[lld] 7ca32bd - Reland "[lld-macho] Overhaul map file code"
Jez Ng via llvm-commits
llvm-commits at lists.llvm.org
Mon Dec 5 13:57:53 PST 2022
Author: Jez Ng
Date: 2022-12-05T16:57:35-05:00
New Revision: 7ca32bd402ddc31ace69d0a85362240c961b4f1d
URL: https://github.com/llvm/llvm-project/commit/7ca32bd402ddc31ace69d0a85362240c961b4f1d
DIFF: https://github.com/llvm/llvm-project/commit/7ca32bd402ddc31ace69d0a85362240c961b4f1d.diff
LOG: Reland "[lld-macho] Overhaul map file code"
This reverts commit 38d6202a425462ce5923d038bc54532115a80a1f.
Differential Revision: https://reviews.llvm.org/D137368
Added:
Modified:
lld/MachO/MapFile.cpp
lld/test/MachO/map-file.s
Removed:
################################################################################
diff --git a/lld/MachO/MapFile.cpp b/lld/MachO/MapFile.cpp
index 8f1b6a13330a..5d6c87baba9f 100644
--- a/lld/MachO/MapFile.cpp
+++ b/lld/MachO/MapFile.cpp
@@ -6,9 +6,10 @@
//
//===----------------------------------------------------------------------===//
//
-// This file implements the -map option. It shows lists in order and
-// hierarchically the outputFile, arch, input files, output sections and
-// symbols:
+// This file implements the -map option, which maps address ranges to their
+// respective contents, plus the input file these contents were originally from.

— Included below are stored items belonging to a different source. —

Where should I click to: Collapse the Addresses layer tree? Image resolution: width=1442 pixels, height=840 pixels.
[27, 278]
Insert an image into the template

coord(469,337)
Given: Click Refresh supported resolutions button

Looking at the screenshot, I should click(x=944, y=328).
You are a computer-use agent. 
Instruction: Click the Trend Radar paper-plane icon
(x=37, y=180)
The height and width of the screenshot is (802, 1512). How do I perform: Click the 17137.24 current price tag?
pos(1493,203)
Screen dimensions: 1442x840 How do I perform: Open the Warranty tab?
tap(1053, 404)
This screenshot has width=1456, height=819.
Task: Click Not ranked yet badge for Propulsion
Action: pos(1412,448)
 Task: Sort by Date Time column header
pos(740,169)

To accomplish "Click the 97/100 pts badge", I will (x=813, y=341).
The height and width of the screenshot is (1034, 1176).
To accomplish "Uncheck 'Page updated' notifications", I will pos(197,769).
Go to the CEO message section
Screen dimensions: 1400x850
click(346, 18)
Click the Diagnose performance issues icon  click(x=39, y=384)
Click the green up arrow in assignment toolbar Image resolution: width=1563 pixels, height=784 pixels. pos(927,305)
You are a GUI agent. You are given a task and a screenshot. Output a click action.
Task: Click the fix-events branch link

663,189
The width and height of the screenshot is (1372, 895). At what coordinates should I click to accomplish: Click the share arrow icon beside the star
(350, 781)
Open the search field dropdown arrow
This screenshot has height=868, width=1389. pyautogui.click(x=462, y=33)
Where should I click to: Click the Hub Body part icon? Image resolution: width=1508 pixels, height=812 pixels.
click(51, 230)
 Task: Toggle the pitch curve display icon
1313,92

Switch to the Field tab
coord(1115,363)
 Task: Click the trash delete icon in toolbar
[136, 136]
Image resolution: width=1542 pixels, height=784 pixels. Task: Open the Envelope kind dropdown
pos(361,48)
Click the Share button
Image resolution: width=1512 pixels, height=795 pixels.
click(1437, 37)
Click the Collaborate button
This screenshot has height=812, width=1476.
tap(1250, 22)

+// The contents (typically symbols) are listed in address order. Dead-stripped
+// contents are included as well.
//
// # Path: test
// # Arch: x86_84
@@ -28,15 +29,16 @@
//===----------------------------------------------------------------------===//
#include "MapFile.h"
+#include "ConcatOutputSection.h"
#include "Config.h"
#include "InputFiles.h"
#include "InputSection.h"
-#include "OutputSection.h"
#include "OutputSegment.h"
#include "Symbols.h"
#include "SyntheticSections.h"
#include "Target.h"
#include "lld/Common/ErrorHandler.h"
+#include "llvm/ADT/DenseMap.h"
#include "llvm/Support/Parallel.h"
#include "llvm/Support/TimeProfiler.h"
@@ -45,69 +47,75 @@ using namespace llvm::sys;
using namespace lld;
using namespace lld::macho;
+struct CStringInfo {
+ uint32_t fileIndex;
+ StringRef str;
+};
+
struct MapInfo {
SmallVector<InputFile *> files;
- SmallVector<Defined *> liveSymbols;
SmallVector<Defined *> deadSymbols;
+ DenseMap<const OutputSection *,
+ SmallVector<std::pair<uint64_t /*addr*/, CStringInfo>>>
+ liveCStringsForSection;
+ SmallVector<CStringInfo> deadCStrings;
};
static MapInfo gatherMapInfo() {
MapInfo info;
for (InputFile *file : inputFiles)
if (isa<ObjFile>(file) || isa<BitcodeFile>(file)) {
- bool hasEmittedSymbol = false;
+ uint32_t fileIndex = info.files.size() + 1;
+ bool isReferencedFile = false;
+
+ // Gather the dead symbols. We don't have to bother with the live ones
+ // because we will pick them up as we iterate over the OutputSections
+ // later.
for (Symbol *sym : file->symbols) {
if (auto *d = dyn_cast_or_null<Defined>(sym))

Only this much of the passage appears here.